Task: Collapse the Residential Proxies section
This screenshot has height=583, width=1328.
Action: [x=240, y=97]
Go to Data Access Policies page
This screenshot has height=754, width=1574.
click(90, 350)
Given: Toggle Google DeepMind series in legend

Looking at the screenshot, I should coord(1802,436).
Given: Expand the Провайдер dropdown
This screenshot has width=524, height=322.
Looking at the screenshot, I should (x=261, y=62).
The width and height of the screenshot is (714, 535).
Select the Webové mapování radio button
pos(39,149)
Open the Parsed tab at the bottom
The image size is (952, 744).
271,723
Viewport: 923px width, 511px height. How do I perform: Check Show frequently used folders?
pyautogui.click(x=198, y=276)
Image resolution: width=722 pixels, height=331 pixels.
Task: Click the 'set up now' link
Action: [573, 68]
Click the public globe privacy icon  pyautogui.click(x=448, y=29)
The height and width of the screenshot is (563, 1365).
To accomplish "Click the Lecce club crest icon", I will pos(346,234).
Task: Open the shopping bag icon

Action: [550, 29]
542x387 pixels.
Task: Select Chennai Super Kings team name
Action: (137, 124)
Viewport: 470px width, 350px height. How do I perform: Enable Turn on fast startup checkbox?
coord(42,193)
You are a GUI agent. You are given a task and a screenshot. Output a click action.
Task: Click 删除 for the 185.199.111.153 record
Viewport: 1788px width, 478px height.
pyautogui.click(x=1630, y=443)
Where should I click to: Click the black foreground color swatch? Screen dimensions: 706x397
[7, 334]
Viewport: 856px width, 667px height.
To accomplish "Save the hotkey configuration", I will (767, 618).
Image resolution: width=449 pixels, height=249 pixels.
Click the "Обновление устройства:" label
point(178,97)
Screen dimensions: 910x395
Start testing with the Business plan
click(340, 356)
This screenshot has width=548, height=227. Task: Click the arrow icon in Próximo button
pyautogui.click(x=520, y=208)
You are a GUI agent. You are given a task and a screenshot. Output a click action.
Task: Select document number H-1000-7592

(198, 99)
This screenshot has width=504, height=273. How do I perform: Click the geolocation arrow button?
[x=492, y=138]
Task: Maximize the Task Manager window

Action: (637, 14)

··········

§ **WHAT IS EXPECTED**: Copy every line of the entries in which "will" can be found.

§ **COMPLETED TASK**:
To accomplish "Click the Lecce club crest icon", I will pos(346,234).
To accomplish "Save the hotkey configuration", I will (767, 618).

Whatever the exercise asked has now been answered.